Machine learning–based prediction of major amputation risk after initial limb-preserving surgery in diabetic foot
Frontiers in Endocrinology, cilt.17, 2026 (SCI-Expanded, Scopus)
- Yayın Türü: Makale / Tam Makale
- Cilt numarası: 17
- Basım Tarihi: 2026
- Doi Numarası: 10.3389/fendo.2026.1889329
- Dergi Adı: Frontiers in Endocrinology
- Derginin Tarandığı İndeksler: Science Citation Index Expanded (SCI-EXPANDED), Scopus, BIOSIS, EMBASE, MEDLINE, Directory of Open Access Journals
- Anahtar Kelimeler: amputation prediction, clinical decision support, diabetic foot, explainable artificial intelligence, limb-preserving surgery, machine learning, temporal validation, web-based deployment
- Açık Arşiv Koleksiyonu: AVESİS Açık Erişim Koleksiyonu
- Sağlık Bilimleri Üniversitesi Adresli: Evet
Özet
Background – Accurate preoperative prediction of whether an initially limb-preserving strategy in diabetic foot management will culminate in minor or major amputation remains a clinical challenge.

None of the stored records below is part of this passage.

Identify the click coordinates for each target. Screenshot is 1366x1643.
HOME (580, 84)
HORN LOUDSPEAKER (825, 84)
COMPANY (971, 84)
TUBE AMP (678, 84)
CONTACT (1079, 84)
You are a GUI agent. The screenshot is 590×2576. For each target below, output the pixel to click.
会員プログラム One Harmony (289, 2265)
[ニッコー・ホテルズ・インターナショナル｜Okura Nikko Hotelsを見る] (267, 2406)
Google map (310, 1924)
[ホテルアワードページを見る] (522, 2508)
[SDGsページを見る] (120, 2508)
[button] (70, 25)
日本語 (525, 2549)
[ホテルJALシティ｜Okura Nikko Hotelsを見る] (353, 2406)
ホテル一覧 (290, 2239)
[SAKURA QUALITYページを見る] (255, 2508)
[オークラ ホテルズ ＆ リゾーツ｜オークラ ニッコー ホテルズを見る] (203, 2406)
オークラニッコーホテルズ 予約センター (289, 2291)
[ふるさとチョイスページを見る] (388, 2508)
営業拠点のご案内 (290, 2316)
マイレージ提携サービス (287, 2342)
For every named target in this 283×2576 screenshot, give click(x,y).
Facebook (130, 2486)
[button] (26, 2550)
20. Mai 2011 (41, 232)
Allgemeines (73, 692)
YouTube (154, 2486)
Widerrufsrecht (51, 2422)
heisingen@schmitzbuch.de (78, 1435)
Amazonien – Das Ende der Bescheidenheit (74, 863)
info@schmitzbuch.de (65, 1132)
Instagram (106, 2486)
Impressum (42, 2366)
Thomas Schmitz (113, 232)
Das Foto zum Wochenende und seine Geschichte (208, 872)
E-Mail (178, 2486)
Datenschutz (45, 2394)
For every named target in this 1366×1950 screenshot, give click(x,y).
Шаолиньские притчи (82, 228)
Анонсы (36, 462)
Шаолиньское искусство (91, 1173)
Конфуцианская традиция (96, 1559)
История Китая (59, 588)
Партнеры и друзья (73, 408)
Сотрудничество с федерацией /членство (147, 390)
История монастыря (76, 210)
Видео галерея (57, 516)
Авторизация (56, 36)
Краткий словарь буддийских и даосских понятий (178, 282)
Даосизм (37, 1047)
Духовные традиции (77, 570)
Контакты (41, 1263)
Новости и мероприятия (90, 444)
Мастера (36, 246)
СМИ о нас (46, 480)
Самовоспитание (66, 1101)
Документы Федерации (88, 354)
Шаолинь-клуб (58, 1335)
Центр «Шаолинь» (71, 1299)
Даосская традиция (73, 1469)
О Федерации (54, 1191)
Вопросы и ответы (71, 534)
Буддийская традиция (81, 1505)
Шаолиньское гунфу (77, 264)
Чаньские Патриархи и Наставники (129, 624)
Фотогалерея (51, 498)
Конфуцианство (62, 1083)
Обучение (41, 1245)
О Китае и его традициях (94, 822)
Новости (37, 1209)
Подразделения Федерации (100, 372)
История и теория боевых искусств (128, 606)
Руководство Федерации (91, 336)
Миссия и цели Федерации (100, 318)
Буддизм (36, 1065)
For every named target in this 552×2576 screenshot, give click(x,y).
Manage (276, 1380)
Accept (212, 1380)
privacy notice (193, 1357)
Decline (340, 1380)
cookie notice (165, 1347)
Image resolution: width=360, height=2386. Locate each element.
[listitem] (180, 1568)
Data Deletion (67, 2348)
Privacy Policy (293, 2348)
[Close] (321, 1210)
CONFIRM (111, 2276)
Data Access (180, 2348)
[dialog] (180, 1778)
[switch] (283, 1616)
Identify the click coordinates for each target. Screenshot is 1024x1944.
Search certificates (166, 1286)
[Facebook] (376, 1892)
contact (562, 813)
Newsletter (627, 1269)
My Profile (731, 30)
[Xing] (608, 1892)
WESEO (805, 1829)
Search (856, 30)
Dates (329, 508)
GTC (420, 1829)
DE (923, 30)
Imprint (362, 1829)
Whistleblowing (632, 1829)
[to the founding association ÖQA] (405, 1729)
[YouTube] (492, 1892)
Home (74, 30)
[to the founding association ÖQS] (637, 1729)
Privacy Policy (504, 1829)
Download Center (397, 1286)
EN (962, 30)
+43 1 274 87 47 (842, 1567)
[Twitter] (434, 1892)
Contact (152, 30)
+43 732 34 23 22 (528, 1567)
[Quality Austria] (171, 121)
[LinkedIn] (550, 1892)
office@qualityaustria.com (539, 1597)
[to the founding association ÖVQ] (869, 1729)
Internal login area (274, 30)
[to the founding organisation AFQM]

This study aimed to develop and evaluate using two temporally separated cohorts a machine-learning framework using routinely available baseline clinical, laboratory, and selected imaging and vascular variables. Methods – Two temporally separated cohorts were used, with Dataset 1 for model development and Dataset 2 for temporally separated evaluation. A 20-repetition stratified outer-split workflow was implemented, incorporating two-step feature selection, Optuna-based hyperparameter optimization, training-only SMOTE, and threshold tuning to maximize the F2-score under a recall constraint of ≥0.70. Six classifiers were evaluated using average precision (AP), ROC-AUC, recall, precision, specificity, accuracy, and Brier score. Results – The major-amputation group exhibited a more severe baseline phenotype, including higher inflammatory burden, worse neuropathy and wound severity, and a higher prevalence of necrotizing fasciitis. Internally, multilayer perceptron achieved the highest AP (55.9% ± 13.6%). In external evaluation, k-nearest neighbors achieved the highest AP (65.1% ± 10.2%) and recall (72.8% ± 19.6%), whereas multilayer perceptron showed higher precision and specificity. Key contributors included necrotizing fasciitis, neuropathy severity, hemoglobin, PEDIS classification, and inflammatory indices. Conclusion – These findings suggest that prediction of amputation level is feasible, validated in a temporally separated cohort, and clinically interpretable, and may support future decision-support applications, although further validation is required before clinical implementation.